According to the Federal Election Commission Web site, Frank a resident of Ithaca, N.Y. donated a total of $875 to the Democratic-leaning group, which ran numerous attack ads in the presidential election season against President Bush.
In his latest Times column, Frank offered a policy that would deliver on the promise of major improvements in urban air quality, large reductions in greenhouse gas emissions, and substantially reduced dependence on Middle East oil, if only Congress approved a $2-a-gallon tax on gasoline whose proceeds were refunded to American families in reduced payroll taxes.
A Business & Media Institute review of his recent Economic Scene commentaries revealed that Frank is no free market advocate, but a critic of supply-side economics who has categorized tax cuts as wasteful spending.
In a column published three days before Christmas, he portrayed tax cuts as wasteful spending by returning to taxpayers money that, in his view, would be better spent by government. Paying more than the market rate is just one form of wasteful spending, by government, Frank said. Another, often far more important, form is to pay a fair price for something that serves little purpose.

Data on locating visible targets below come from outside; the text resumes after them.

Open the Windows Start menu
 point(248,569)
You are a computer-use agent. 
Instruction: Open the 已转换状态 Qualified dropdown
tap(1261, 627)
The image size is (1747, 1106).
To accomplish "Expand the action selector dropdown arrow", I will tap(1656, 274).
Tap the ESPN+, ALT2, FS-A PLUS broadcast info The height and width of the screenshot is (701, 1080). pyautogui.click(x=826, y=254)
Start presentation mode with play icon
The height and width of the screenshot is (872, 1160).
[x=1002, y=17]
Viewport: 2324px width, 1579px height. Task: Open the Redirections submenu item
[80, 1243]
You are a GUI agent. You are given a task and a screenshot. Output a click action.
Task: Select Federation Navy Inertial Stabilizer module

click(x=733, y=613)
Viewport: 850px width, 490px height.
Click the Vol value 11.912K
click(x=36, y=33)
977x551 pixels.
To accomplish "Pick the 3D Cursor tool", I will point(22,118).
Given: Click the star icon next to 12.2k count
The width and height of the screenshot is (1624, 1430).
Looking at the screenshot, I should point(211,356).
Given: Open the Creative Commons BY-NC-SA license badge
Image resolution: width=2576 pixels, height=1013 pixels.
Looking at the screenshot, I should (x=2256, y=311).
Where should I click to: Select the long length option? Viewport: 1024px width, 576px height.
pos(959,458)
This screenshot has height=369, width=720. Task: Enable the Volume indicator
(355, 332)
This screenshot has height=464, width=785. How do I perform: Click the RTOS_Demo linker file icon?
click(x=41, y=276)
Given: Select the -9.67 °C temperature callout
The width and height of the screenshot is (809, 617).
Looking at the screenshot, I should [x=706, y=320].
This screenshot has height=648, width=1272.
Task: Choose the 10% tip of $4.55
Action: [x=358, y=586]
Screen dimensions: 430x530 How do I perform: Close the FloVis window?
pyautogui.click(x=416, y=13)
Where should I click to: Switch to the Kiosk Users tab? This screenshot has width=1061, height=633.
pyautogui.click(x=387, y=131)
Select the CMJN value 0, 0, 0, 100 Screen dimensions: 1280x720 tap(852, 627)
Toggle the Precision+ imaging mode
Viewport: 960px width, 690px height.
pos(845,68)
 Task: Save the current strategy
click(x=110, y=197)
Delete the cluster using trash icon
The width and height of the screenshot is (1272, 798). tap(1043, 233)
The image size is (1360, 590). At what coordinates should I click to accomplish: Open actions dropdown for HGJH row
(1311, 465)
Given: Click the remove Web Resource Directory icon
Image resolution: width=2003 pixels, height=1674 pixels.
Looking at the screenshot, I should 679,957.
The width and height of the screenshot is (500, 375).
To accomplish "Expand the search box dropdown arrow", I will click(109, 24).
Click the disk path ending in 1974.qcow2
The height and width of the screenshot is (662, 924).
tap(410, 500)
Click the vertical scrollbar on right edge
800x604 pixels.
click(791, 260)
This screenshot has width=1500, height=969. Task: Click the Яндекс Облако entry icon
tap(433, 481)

Frank went on in his Dec. 22, 2005, Times commentary to complain about luxury items wealthy New Yorkers buy, like expensive watches or lavish birthday parties for their children. He wrote that there is little reason to expect large tax cuts for wealthy families to have resulted in a more efficient allocation of our nation's scarce resources. He ignored the thousands of people employed in watch-making and party planning, instead complaining about less money government has to allocate to social spending like food stamps. Apparently, like most of the mainstream media, Frank believes government social spending is actually being cut, not increased [2].
Sometimes a Tax Cut for the Wealthy Can Hurt the Wealthy, was the headline for a similarly-themed Nov. 24, 2005, commentary he wrote for the Times. In that column, the former Peace Corps volunteer dismissed the economic benefit derived from wealthy people spending tax savings on home purchases. [T]ax cuts have led the wealthy to buy larger houses, in the seemingly plausible expectation that doing so would make them happier. As economists increasingly recognize, however, well-being depends less on how much people consume in absolute terms than on the social context in which consumption occurs, Frank wrote.